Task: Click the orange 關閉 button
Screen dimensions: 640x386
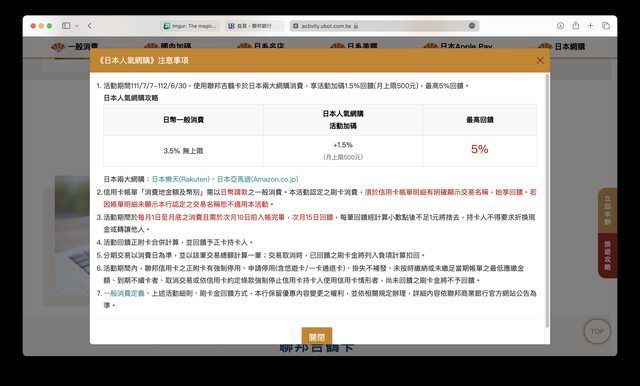Action: tap(317, 337)
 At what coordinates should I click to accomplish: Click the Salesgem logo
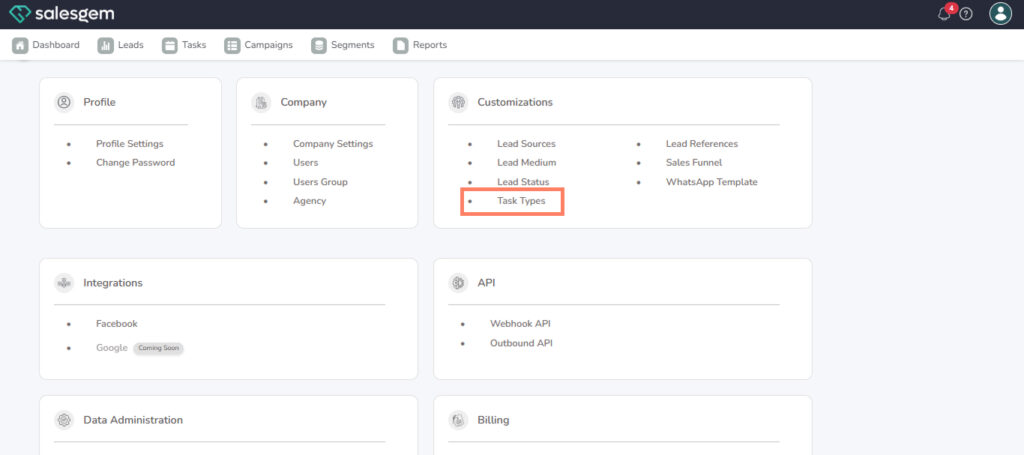click(x=61, y=14)
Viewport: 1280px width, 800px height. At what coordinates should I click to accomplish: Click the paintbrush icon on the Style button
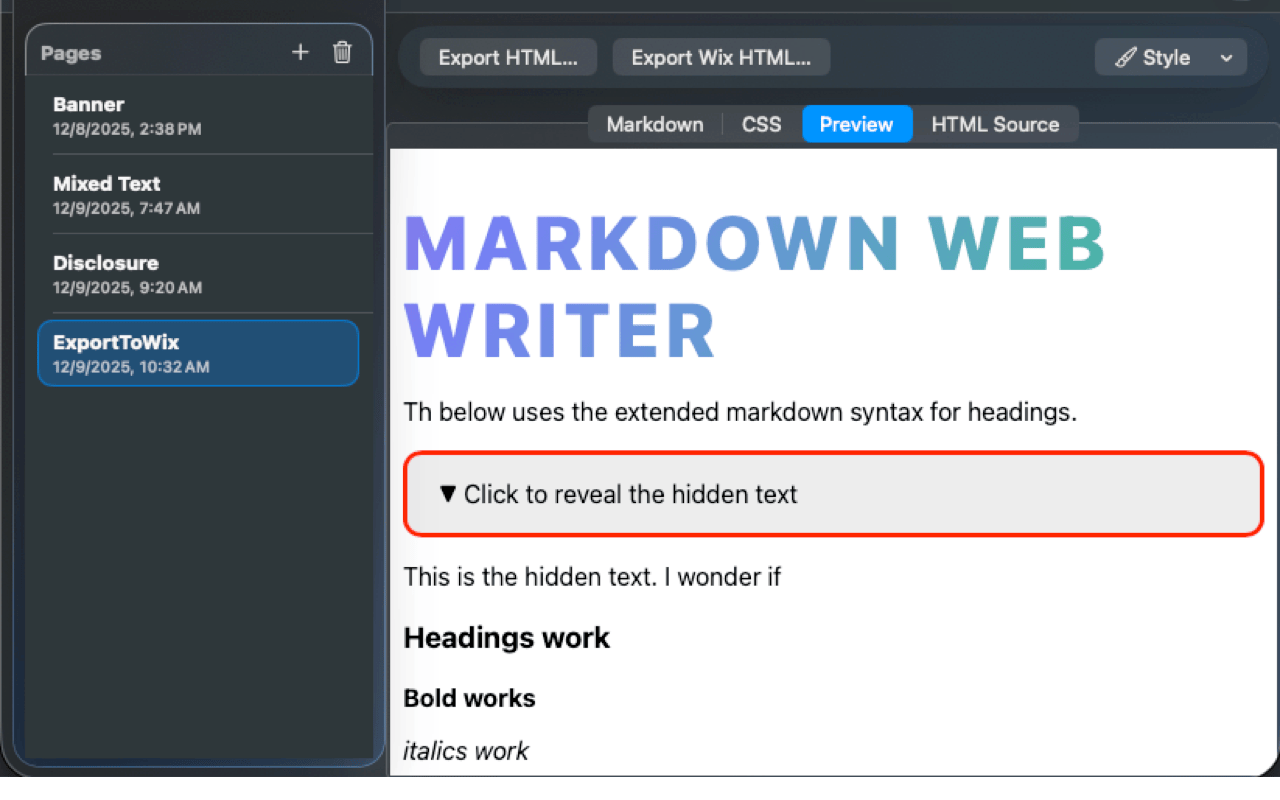tap(1124, 57)
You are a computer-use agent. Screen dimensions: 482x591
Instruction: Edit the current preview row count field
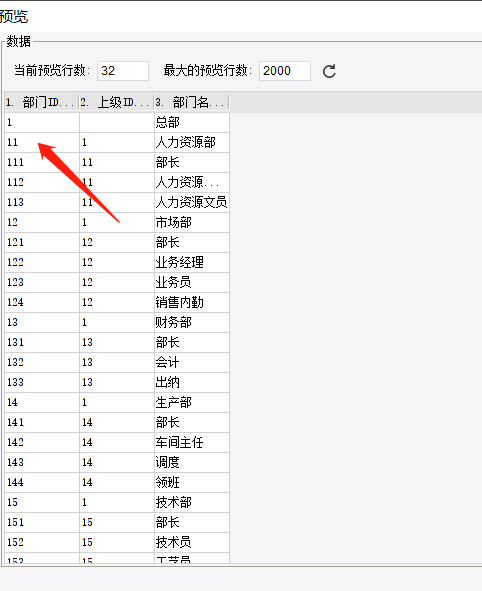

★ ★ ★ ★ ★

_To do:_ Write out the data again word for word, minus any images.

_Exercise solution:_
Task: Click the orange 關閉 button
Screen dimensions: 640x386
Action: tap(317, 337)
 At what coordinates should I click to accomplish: Click the Salesgem logo
click(x=61, y=14)
Viewport: 1280px width, 800px height. At what coordinates should I click to accomplish: Click the paintbrush icon on the Style button
tap(1124, 57)
You are a computer-use agent. Screen dimensions: 482x591
Instruction: Edit the current preview row count field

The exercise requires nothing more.